*To be done*.
Copy out the records below, substituting "Find an element on the screen" for each "Locate an element on the screen" and keeping every other word unchanged.

---------- Source data ----------

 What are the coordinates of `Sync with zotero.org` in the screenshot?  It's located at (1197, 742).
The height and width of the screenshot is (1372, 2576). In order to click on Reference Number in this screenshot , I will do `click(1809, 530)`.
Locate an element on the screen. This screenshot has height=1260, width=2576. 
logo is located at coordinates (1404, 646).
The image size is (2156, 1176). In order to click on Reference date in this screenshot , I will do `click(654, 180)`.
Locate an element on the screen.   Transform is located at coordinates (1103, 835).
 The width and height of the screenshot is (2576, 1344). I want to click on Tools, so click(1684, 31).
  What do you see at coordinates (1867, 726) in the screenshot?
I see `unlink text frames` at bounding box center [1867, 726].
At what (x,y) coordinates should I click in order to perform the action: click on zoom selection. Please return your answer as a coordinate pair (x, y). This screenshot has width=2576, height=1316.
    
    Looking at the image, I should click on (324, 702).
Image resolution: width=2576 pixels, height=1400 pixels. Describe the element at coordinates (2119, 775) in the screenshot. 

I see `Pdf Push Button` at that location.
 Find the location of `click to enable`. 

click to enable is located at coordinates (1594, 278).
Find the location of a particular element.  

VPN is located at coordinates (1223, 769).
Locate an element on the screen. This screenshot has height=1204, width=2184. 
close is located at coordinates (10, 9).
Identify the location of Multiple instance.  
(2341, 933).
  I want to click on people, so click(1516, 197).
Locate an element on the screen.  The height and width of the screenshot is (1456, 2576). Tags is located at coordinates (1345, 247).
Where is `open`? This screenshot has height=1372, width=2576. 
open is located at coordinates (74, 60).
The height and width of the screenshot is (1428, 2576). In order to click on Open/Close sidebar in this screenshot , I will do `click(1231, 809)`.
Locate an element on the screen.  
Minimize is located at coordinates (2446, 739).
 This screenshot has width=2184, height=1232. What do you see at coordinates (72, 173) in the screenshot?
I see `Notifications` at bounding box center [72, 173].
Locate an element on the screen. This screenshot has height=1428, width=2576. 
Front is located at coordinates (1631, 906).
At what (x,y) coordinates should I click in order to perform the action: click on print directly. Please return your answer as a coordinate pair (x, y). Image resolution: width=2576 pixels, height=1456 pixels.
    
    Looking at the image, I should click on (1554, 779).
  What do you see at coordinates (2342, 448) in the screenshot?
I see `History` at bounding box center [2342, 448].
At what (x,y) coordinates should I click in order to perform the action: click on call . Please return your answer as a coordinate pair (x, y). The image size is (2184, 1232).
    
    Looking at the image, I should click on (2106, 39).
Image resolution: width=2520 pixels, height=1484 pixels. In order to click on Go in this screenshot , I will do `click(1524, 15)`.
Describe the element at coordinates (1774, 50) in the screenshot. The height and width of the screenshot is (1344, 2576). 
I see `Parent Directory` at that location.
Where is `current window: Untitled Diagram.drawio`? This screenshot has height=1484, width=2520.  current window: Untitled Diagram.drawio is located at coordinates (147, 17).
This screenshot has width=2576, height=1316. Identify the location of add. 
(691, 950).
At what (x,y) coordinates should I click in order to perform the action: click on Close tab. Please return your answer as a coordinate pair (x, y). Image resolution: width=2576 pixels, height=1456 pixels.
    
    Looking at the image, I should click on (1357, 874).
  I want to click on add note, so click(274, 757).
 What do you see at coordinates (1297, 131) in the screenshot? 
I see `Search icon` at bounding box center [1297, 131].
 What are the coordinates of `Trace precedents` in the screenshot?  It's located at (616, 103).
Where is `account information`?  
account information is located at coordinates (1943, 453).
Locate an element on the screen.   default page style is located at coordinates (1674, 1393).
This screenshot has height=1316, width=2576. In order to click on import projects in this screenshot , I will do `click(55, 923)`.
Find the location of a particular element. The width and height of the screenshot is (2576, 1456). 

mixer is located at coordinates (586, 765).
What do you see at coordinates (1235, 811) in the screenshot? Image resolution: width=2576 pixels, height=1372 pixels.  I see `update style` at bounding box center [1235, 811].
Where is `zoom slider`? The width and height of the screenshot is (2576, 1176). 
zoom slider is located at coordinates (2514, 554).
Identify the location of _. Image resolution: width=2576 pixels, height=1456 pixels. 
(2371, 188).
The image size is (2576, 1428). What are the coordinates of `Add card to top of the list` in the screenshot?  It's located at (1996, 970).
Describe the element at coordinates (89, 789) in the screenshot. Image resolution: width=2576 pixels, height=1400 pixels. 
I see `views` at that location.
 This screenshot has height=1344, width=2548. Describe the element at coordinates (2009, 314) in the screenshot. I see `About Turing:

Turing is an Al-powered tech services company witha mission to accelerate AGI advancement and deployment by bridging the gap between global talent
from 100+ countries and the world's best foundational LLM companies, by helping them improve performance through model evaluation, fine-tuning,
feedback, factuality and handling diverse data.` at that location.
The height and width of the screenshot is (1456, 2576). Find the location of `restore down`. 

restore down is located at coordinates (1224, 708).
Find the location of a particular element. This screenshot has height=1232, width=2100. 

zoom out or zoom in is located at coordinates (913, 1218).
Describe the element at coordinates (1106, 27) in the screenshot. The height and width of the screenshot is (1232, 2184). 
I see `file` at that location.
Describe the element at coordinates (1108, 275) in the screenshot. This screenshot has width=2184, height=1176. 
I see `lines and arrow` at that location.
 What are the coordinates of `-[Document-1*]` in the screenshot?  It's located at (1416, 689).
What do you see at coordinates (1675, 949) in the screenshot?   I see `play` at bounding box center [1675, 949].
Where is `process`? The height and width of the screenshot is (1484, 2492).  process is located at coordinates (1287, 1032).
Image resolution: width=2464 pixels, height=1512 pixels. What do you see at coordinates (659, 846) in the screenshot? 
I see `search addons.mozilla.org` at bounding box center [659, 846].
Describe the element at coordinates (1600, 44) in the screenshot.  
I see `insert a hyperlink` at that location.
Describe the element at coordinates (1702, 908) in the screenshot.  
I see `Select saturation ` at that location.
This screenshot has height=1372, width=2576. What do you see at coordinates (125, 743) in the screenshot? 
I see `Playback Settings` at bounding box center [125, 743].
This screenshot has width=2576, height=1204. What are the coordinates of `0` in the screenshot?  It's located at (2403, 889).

----------

*Reply*.
 What are the coordinates of `Sync with zotero.org` in the screenshot?  It's located at (1197, 742).
The height and width of the screenshot is (1372, 2576). In order to click on Reference Number in this screenshot , I will do `click(1809, 530)`.
Find an element on the screen. This screenshot has height=1260, width=2576. 
logo is located at coordinates (1404, 646).
The image size is (2156, 1176). In order to click on Reference date in this screenshot , I will do `click(654, 180)`.
Find an element on the screen.   Transform is located at coordinates (1103, 835).
 The width and height of the screenshot is (2576, 1344). I want to click on Tools, so click(1684, 31).
  What do you see at coordinates (1867, 726) in the screenshot?
I see `unlink text frames` at bounding box center [1867, 726].
At what (x,y) coordinates should I click in order to perform the action: click on zoom selection. Please return your answer as a coordinate pair (x, y). This screenshot has width=2576, height=1316.
    
    Looking at the image, I should click on (324, 702).
Image resolution: width=2576 pixels, height=1400 pixels. Describe the element at coordinates (2119, 775) in the screenshot. 

I see `Pdf Push Button` at that location.
 Find the location of `click to enable`. 

click to enable is located at coordinates (1594, 278).
Find the location of a particular element.  

VPN is located at coordinates (1223, 769).
Find an element on the screen. This screenshot has height=1204, width=2184. 
close is located at coordinates (10, 9).
Identify the location of Multiple instance.  
(2341, 933).
  I want to click on people, so click(1516, 197).
Find an element on the screen.  The height and width of the screenshot is (1456, 2576). Tags is located at coordinates (1345, 247).
Where is `open`? This screenshot has height=1372, width=2576. 
open is located at coordinates (74, 60).
The height and width of the screenshot is (1428, 2576). In order to click on Open/Close sidebar in this screenshot , I will do `click(1231, 809)`.
Find an element on the screen.  
Minimize is located at coordinates (2446, 739).
 This screenshot has width=2184, height=1232. What do you see at coordinates (72, 173) in the screenshot?
I see `Notifications` at bounding box center [72, 173].
Find an element on the screen. This screenshot has height=1428, width=2576. 
Front is located at coordinates (1631, 906).
At what (x,y) coordinates should I click in order to perform the action: click on print directly. Please return your answer as a coordinate pair (x, y). Image resolution: width=2576 pixels, height=1456 pixels.
    
    Looking at the image, I should click on (1554, 779).
  What do you see at coordinates (2342, 448) in the screenshot?
I see `History` at bounding box center [2342, 448].
At what (x,y) coordinates should I click in order to perform the action: click on call . Please return your answer as a coordinate pair (x, y). The image size is (2184, 1232).
    
    Looking at the image, I should click on (2106, 39).
Image resolution: width=2520 pixels, height=1484 pixels. In order to click on Go in this screenshot , I will do `click(1524, 15)`.
Describe the element at coordinates (1774, 50) in the screenshot. The height and width of the screenshot is (1344, 2576). 
I see `Parent Directory` at that location.
Where is `current window: Untitled Diagram.drawio`? This screenshot has height=1484, width=2520.  current window: Untitled Diagram.drawio is located at coordinates (147, 17).
This screenshot has width=2576, height=1316. Identify the location of add. 
(691, 950).
At what (x,y) coordinates should I click in order to perform the action: click on Close tab. Please return your answer as a coordinate pair (x, y). Image resolution: width=2576 pixels, height=1456 pixels.
    
    Looking at the image, I should click on (1357, 874).
  I want to click on add note, so click(274, 757).
 What do you see at coordinates (1297, 131) in the screenshot? 
I see `Search icon` at bounding box center [1297, 131].
 What are the coordinates of `Trace precedents` in the screenshot?  It's located at (616, 103).
Where is `account information`?  
account information is located at coordinates (1943, 453).
Find an element on the screen.   default page style is located at coordinates (1674, 1393).
This screenshot has height=1316, width=2576. In order to click on import projects in this screenshot , I will do `click(55, 923)`.
Find the location of a particular element. The width and height of the screenshot is (2576, 1456). 

mixer is located at coordinates (586, 765).
What do you see at coordinates (1235, 811) in the screenshot? Image resolution: width=2576 pixels, height=1372 pixels.  I see `update style` at bounding box center [1235, 811].
Where is `zoom slider`? The width and height of the screenshot is (2576, 1176). 
zoom slider is located at coordinates (2514, 554).
Identify the location of _. Image resolution: width=2576 pixels, height=1456 pixels. 
(2371, 188).
The image size is (2576, 1428). What are the coordinates of `Add card to top of the list` in the screenshot?  It's located at (1996, 970).
Describe the element at coordinates (89, 789) in the screenshot. Image resolution: width=2576 pixels, height=1400 pixels. 
I see `views` at that location.
 This screenshot has height=1344, width=2548. Describe the element at coordinates (2009, 314) in the screenshot. I see `About Turing:

Turing is an Al-powered tech services company witha mission to accelerate AGI advancement and deployment by bridging the gap between global talent
from 100+ countries and the world's best foundational LLM companies, by helping them improve performance through model evaluation, fine-tuning,
feedback, factuality and handling diverse data.` at that location.
The height and width of the screenshot is (1456, 2576). Find the location of `restore down`. 

restore down is located at coordinates (1224, 708).
Find the location of a particular element. This screenshot has height=1232, width=2100. 

zoom out or zoom in is located at coordinates (913, 1218).
Describe the element at coordinates (1106, 27) in the screenshot. The height and width of the screenshot is (1232, 2184). 
I see `file` at that location.
Describe the element at coordinates (1108, 275) in the screenshot. This screenshot has width=2184, height=1176. 
I see `lines and arrow` at that location.
 What are the coordinates of `-[Document-1*]` in the screenshot?  It's located at (1416, 689).
What do you see at coordinates (1675, 949) in the screenshot?   I see `play` at bounding box center [1675, 949].
Where is `process`? The height and width of the screenshot is (1484, 2492).  process is located at coordinates (1287, 1032).
Image resolution: width=2464 pixels, height=1512 pixels. What do you see at coordinates (659, 846) in the screenshot? 
I see `search addons.mozilla.org` at bounding box center [659, 846].
Describe the element at coordinates (1600, 44) in the screenshot.  
I see `insert a hyperlink` at that location.
Describe the element at coordinates (1702, 908) in the screenshot.  
I see `Select saturation ` at that location.
This screenshot has height=1372, width=2576. What do you see at coordinates (125, 743) in the screenshot? 
I see `Playback Settings` at bounding box center [125, 743].
This screenshot has width=2576, height=1204. What are the coordinates of `0` in the screenshot?  It's located at (2403, 889).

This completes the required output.